You could also talk to code models about these types of questions which will give you a lot of insights. codex 5.3 is really good. There as so many ways to build a RAG systems that finding the right way really depends on the task.

1 Like

Thank you for the detailed guidance — this clarifies a lot.
We won’t replace the template — just improve internal reasoning termination behavior through distribution shaping.

If you have any recommendations on ideal reasoning-to-direct-answer ratios or specific eval signals to detect routing imbalance early, we’d appreciate your input.

Thanks again for the insights — this helps us move forward more confidently.

1 Like

Prompt engineering is very important. beyond that I am not much more help because I don’t use reasoning models very often as our Ai has its own reasoning logic stack that we made.

On of my Ai’s though that I am experimenting with though does have agent model with reasoning that said it was all in the prompting to tune it further. You can also if need be build a 2nd validation loop where critical is required. Kind of like checking your output before sending to the user to make sure it supports the query relevance if not send back.

* Your assignment
Duplicate everything in the forum thread from "On of my Ai’s" down to "not send back.".

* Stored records
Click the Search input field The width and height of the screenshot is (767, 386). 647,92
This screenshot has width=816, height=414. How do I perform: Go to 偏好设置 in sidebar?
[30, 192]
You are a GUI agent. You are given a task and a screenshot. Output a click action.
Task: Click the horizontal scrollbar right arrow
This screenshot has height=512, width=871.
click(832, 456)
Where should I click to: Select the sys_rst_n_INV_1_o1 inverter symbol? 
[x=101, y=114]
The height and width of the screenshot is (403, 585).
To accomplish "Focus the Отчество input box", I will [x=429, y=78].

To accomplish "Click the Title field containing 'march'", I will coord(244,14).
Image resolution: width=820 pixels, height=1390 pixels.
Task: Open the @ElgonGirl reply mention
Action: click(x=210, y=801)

* Answer for this exercise
On of my Ai’s though that I am experimenting with though does have agent model with reasoning that said it was all in the prompting to tune it further. You can also if need be build a 2nd validation loop where critical is required. Kind of like checking your output before sending to the user to make sure it supports the query relevance if not send back.